Wprowadzenie w świat Toma Stronga jest jedną z najlepiej rozpisanych genez superbohaterskich, ponieważ możemy ją śledzić na planszach komiksu w komiksie, czytanym przez małego mieszkańca Millennium City, które w 1999 roku jest miastem superbohatera, tak jak Metropolis było miastem Supermana. Dowiadujemy się, że Tom Strong ma już 100 lat, że przyszedł na świat na odludnej wyspie, na której wylądowali jego rodzice w wyniku morskiej katastrofy i wychowywał się w specjalnej, odizolowanej komorze będąc przedmiotem swoistego eksperymentu naukowego. Można w tej genezie, która wprowadza dodatkowo duchową łączność z tubylcami z wyspy dopatrywać się zlepku kilku literacko-popkulturowych motywów, na czele z Robinsonem Cruzoe, Kapitanem Nemo i Tarzanem, ale tylko Alan Moore mógł z tego stworzyć nową jakość.

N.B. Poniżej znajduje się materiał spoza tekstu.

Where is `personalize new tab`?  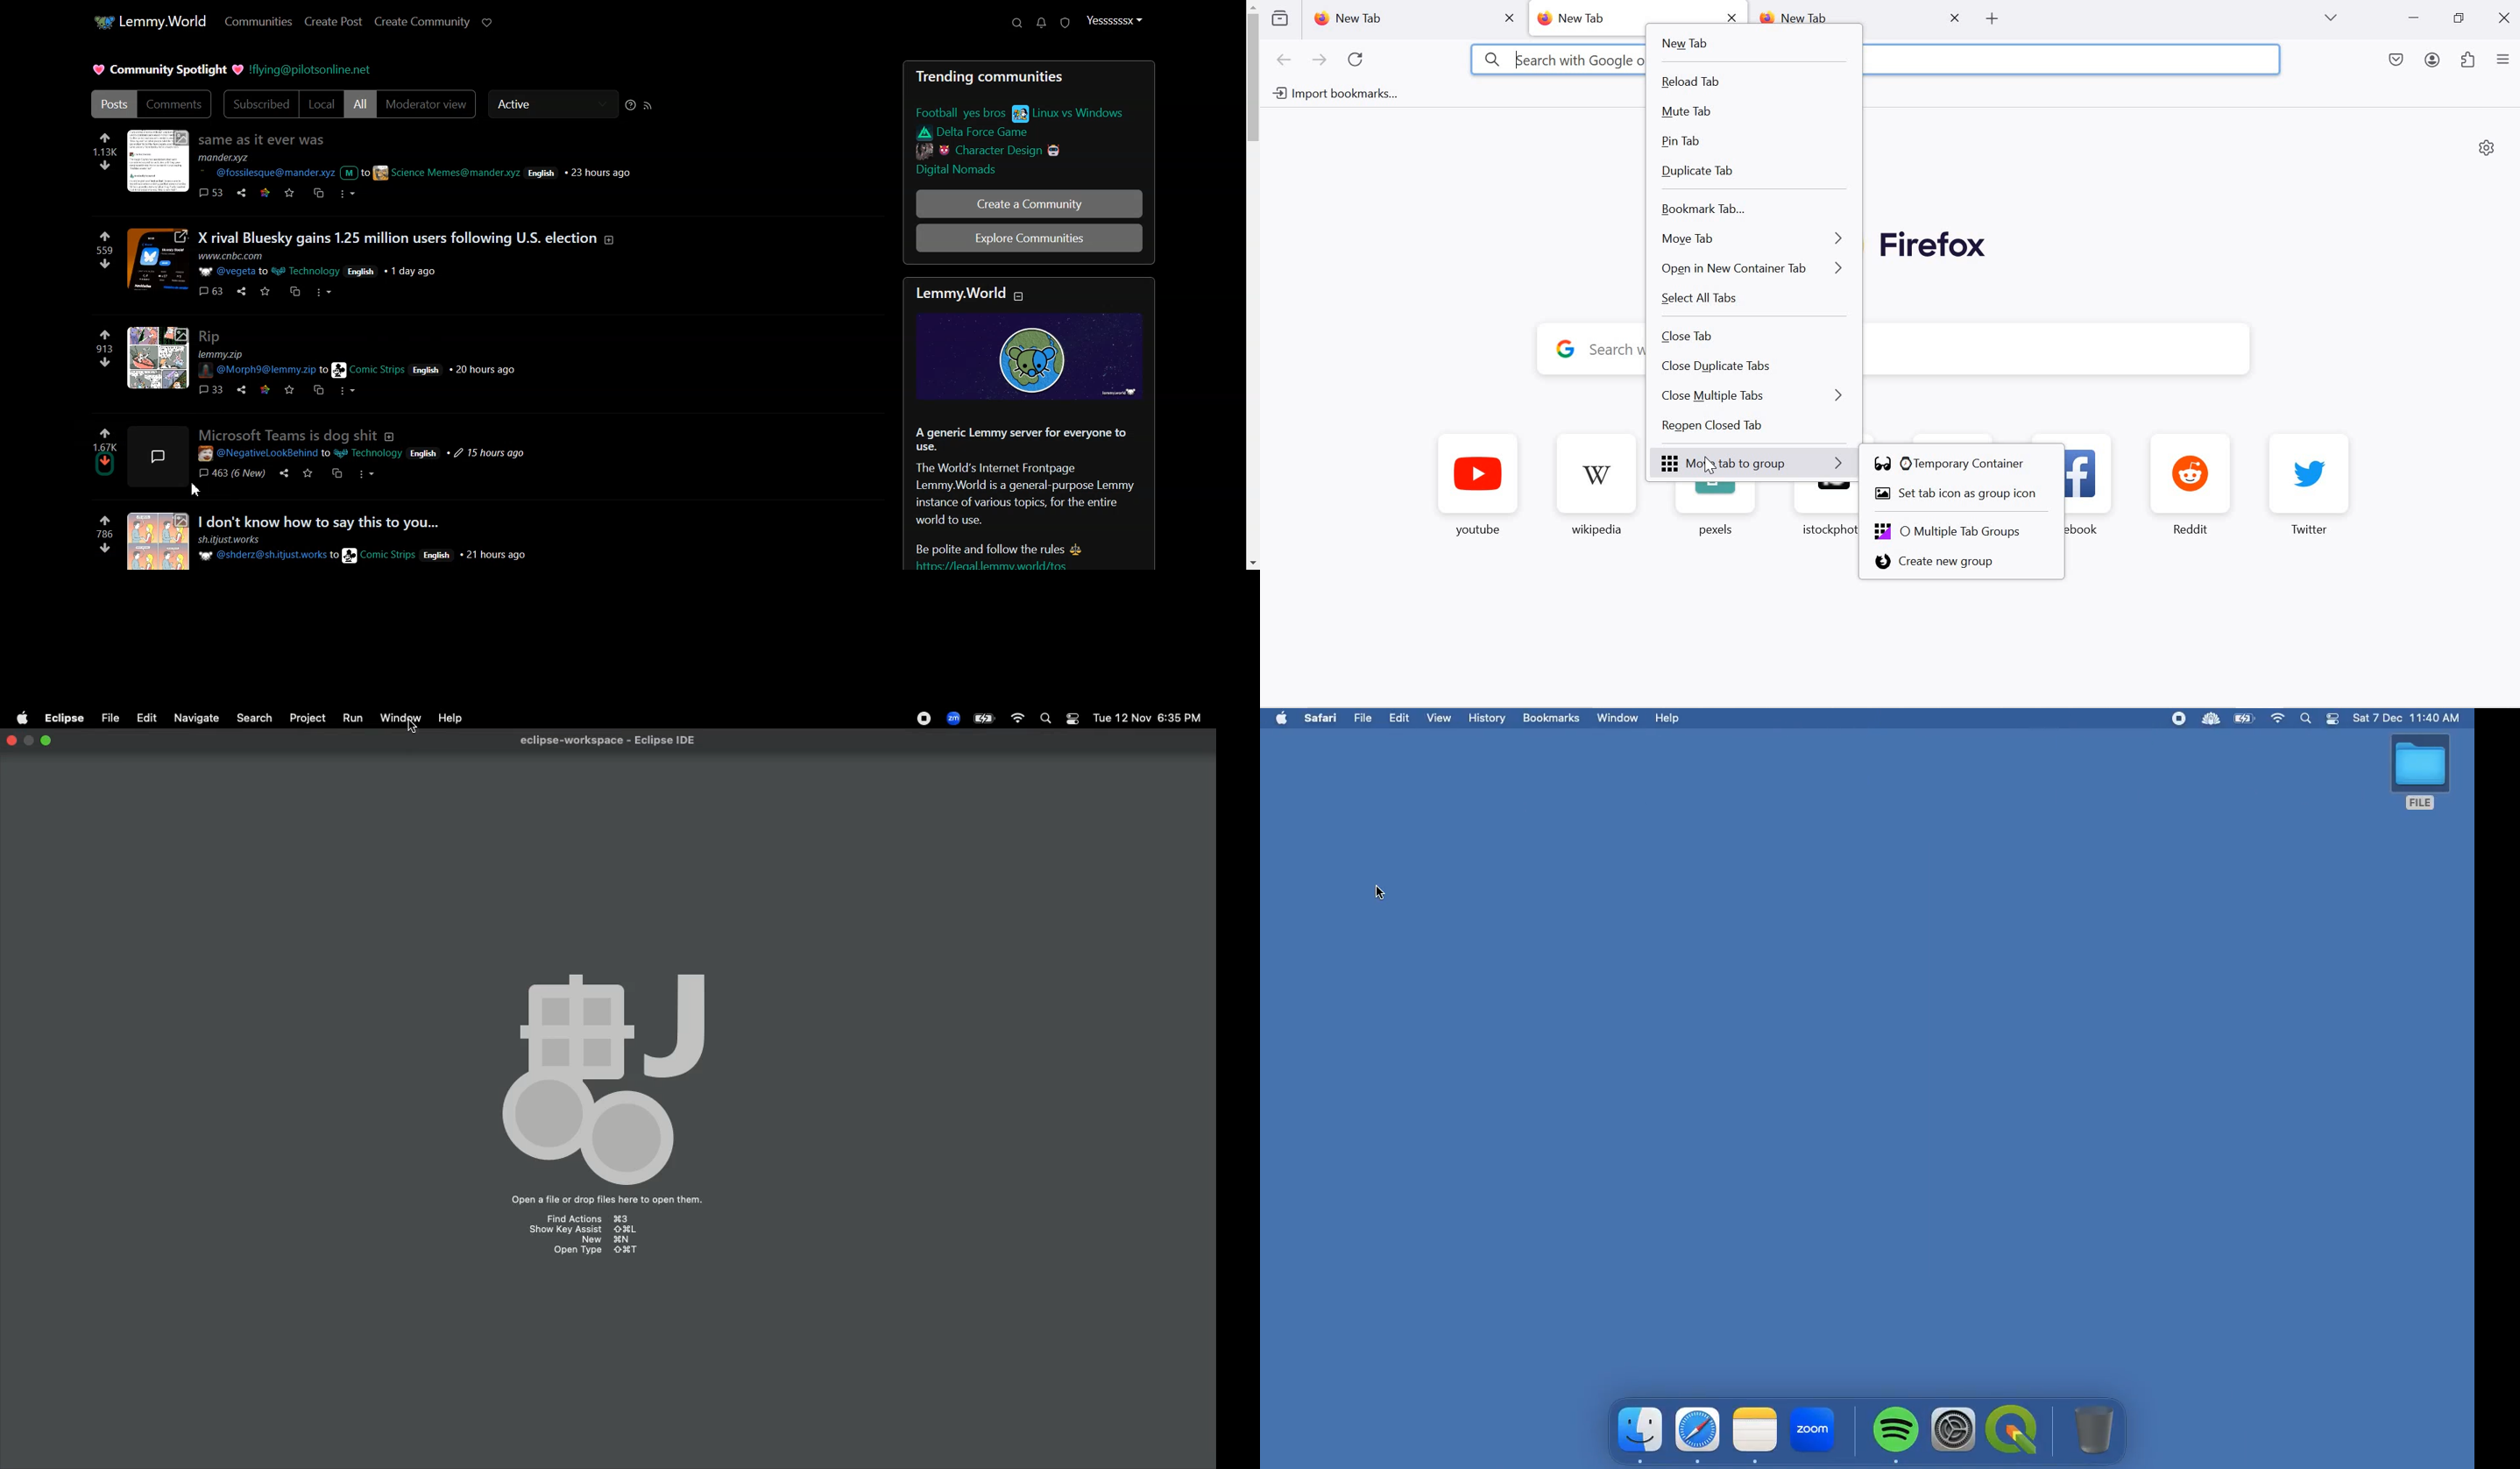
personalize new tab is located at coordinates (2487, 147).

Ta stuletnia perspektywa pozwala scenarzyści opisując współczesność Toma bardzo często zaglądać w jego przeszłość, a nam przeżywać przygody w duchu przygodowych klasyków. U boku Toma jest jeszcze jego ciemnoskóra żona Dhaula i córka Tesla (również o ciemnej karnacji) i można założyć, że Moore znowu wyprzedził swój czas tworząc tę kosmopolityczną rodzinę, jakby zgodnie z wymogami odnośnie rasowej różnorodności, które obowiązują w popkulturowym, współczesnym świecie.

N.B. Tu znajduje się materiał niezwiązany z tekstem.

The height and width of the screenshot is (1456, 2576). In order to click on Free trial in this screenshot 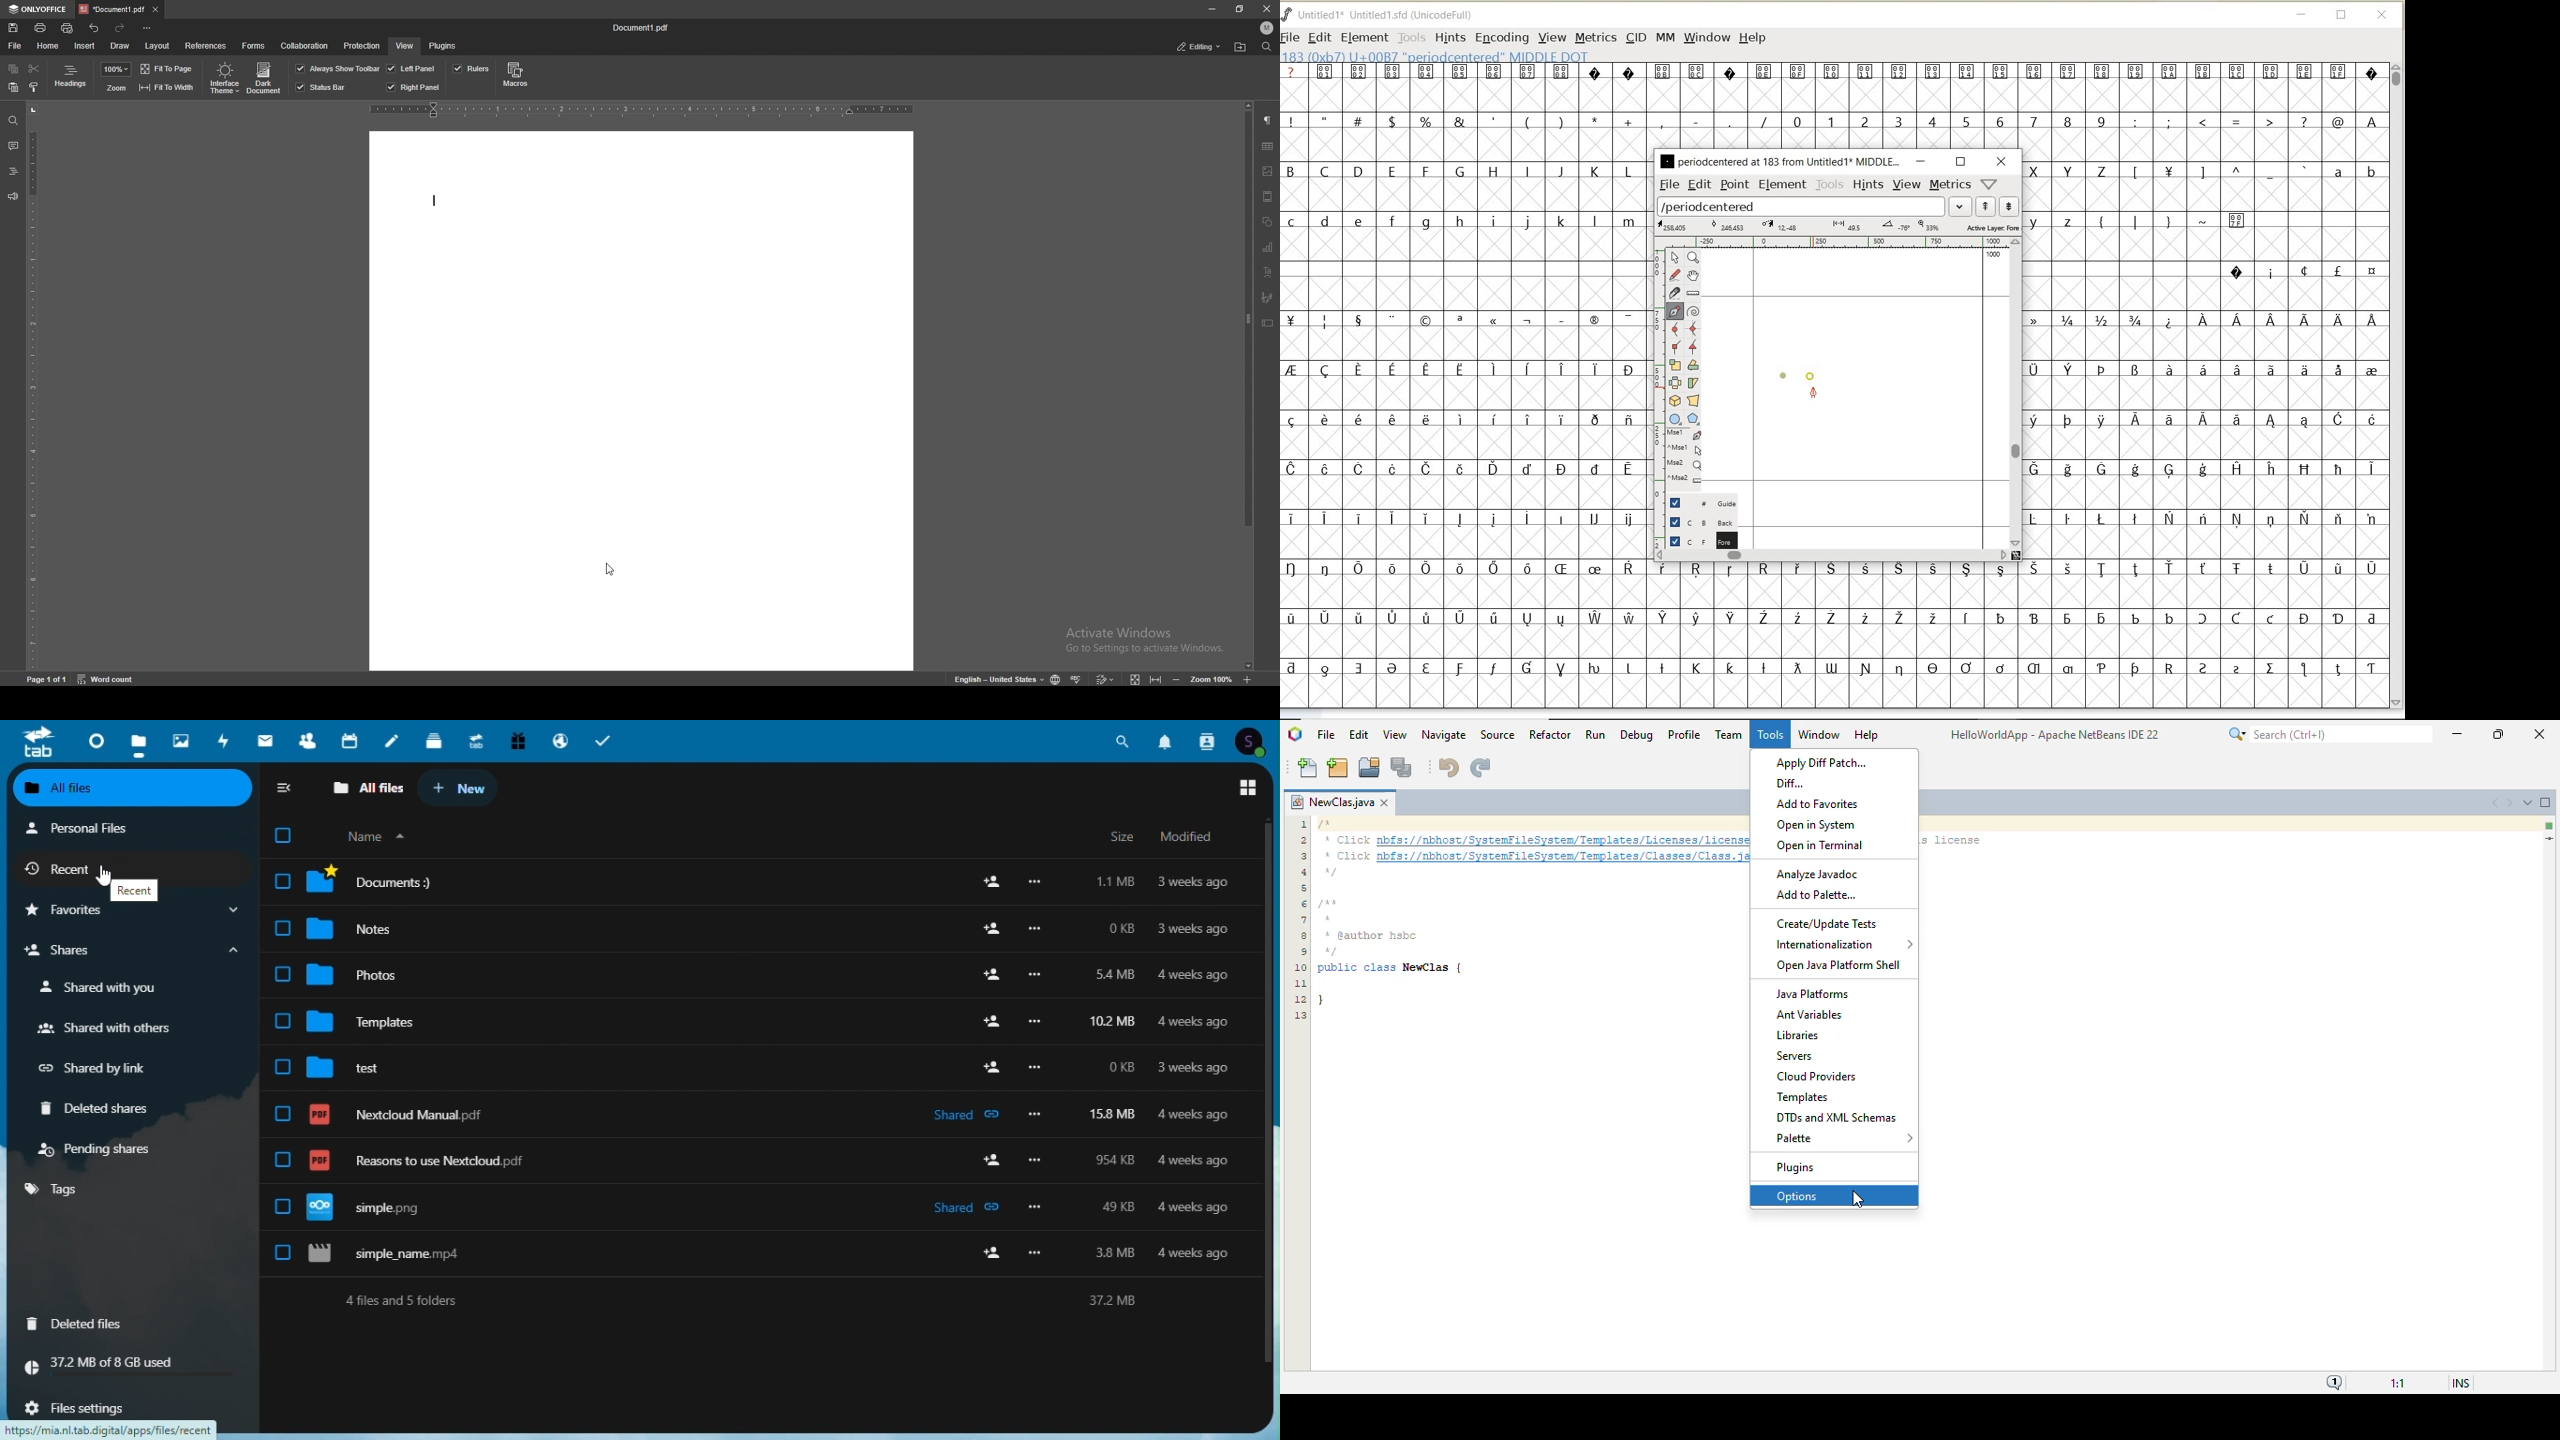, I will do `click(515, 740)`.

Tom Stron przeżywa na kartach dwunastu zeszytów zadziwiające przygody, ma też swojego etatowego wroga, Paula Saveena, ale w tym momencie jeszcze nie znamy pełnego planu Moore’a na tę postać, choć scenarzysta rozsiewa delikatne sygnały, że może to być bardziej skomplikowana relacja, niż może się wydawać. Na razie w pierwszym tomie przede wszystkim chłoniemy niezwykłe fabularne pomysły i zmieniające się scenerie. To sama radość, także dzięki klasycznej oprawie graficznej w wykonaniu Chrisa Sprouse’a, choć mamy tu też występy innych rysowników, które stają się polem doświadczalnym dla poszukiwań różnych dróg, którymi mogłyby podążyć losy superbohatera. Im bliżej będziemy końca opowieści w kolejnych tomach, tym bardziej Moore będzie grał nostalgiczną i refleksyjna nutą, która uczyni z tego komiksu coś więcej niż jedynie przygodową historię z sympatycznym superbohaterem. Warto czekać, warto zbierać poszczególne fabularne kamyczki, które w efekcie ułożą się w złożoną i jedną z najbardziej pozytywnie oddziałujących na czytelnika superbohaterskich opowieści.
Tom Strong, tom 1
Nasza ocena: - 80%
80%
Scenariusz: Alan Moore. Rysunki: Chris Sprouse i inni. Egmont 2021.